Des équipes mal en point dirigées par des entraîneurs (Dupraz et Gourvennec) contestés… Ce deuxième derby de la Garonne de la saison au Stadium, mardi soir, n’exhalait pas franchement la sérénité. C’est finalement le TFC, battu en septembre par Bordeaux en Ligue 1 (0-1), qui s’est qualifié pour les quarts de finale de la Coupe de la Ligue (2-0), dont le tirage au sort est programmé ce mercredi.

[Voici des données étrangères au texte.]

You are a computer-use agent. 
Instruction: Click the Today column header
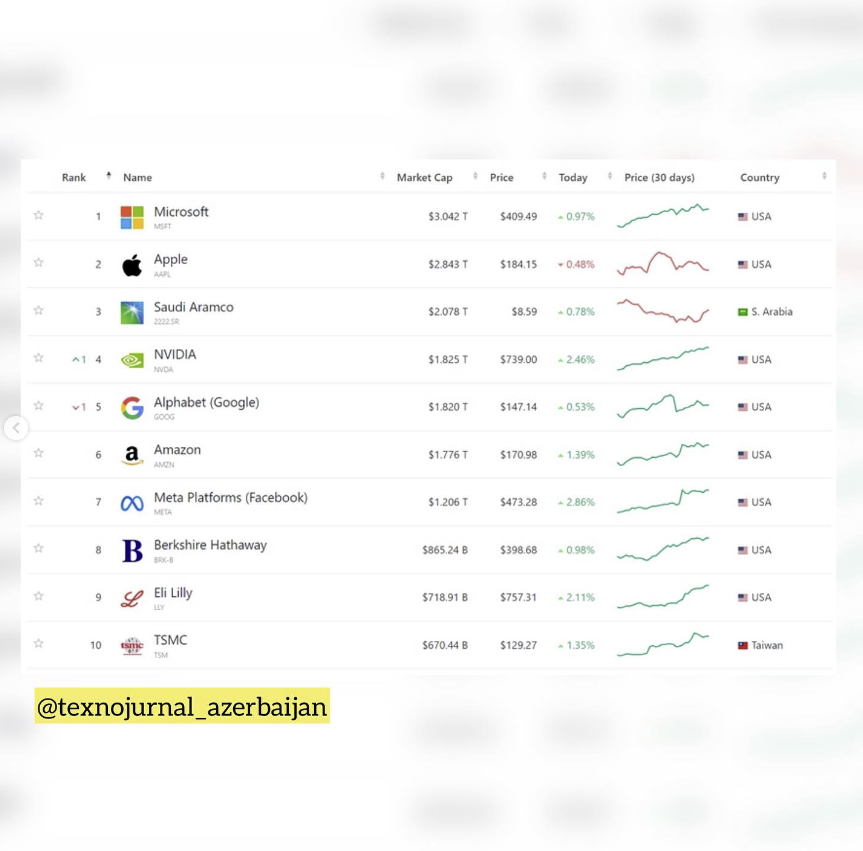[x=573, y=178]
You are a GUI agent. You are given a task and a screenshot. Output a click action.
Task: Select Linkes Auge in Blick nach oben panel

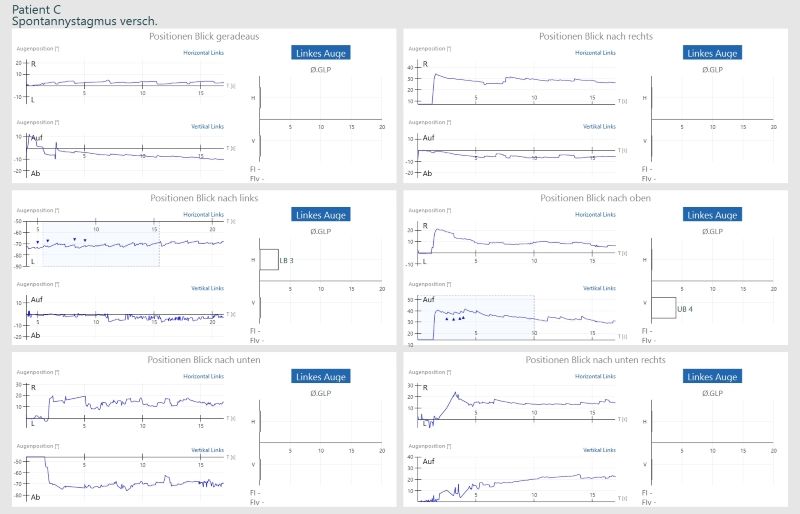[712, 215]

Toulouse, encore une histoire de penaltys. Incroyable… Pour un contact de Lerager sur Jean, le TFC a obtenu son cinquième penalty en cinq rencontres, à la 35e minute. L’équipe avait raté les trois premiers, par Gradel, Durmaz puis Delort. Cette fois, comme samedi face à Caen (2-0), le même Gradel n’a pas tremblé face à Prior, aligné à la place de Costil, le gardien bordelais titulaire en Ligue 1. Après avoir mis fin ce week-end en championnat à une série de six matchs sans victoire, l’actuel 16e de L1 enchaîne un deuxième succès d’affilée.
Bordeaux de mal en pis. Le Matmut Atlantique de Bordeaux abritera la finale de la Coupe de la Ligue, le 31 mars 2018. Ce sera sans les Girondins, qui n’ont gagné qu’un de leurs onze derniers matchs, toutes compétitions confondues. Les hommes de Gourvennec auraient pu ouvrir la marque (2e) ou égaliser (44e), chaque fois par Kamano.
Mais face à un TFC pourtant pas génial, ce Bordeaux est apparu sans moelle, avec une défense Sabaly-Toulalan-Pellenard-Poundje particulièrement apathique, comme sur le deuxième but toulousain marqué tranquillement de la tête par Toivonen (53e). Les Ultramarines qui avaient remonté la Garonne ont encore demandé, à de multiples reprises, la démission du technicien breton, en panne de solutions.
Une ambiance intimiste. L’horaire (un mardi à 18 h 45), le faible prestige de la compétition… On peut toujours trouver des justifications à la faible affluence. Mais de là à seulement recenser 8.851 spectateurs… De quoi alimenter le discours de Dupraz sur le faible engouement suscité par les Violets.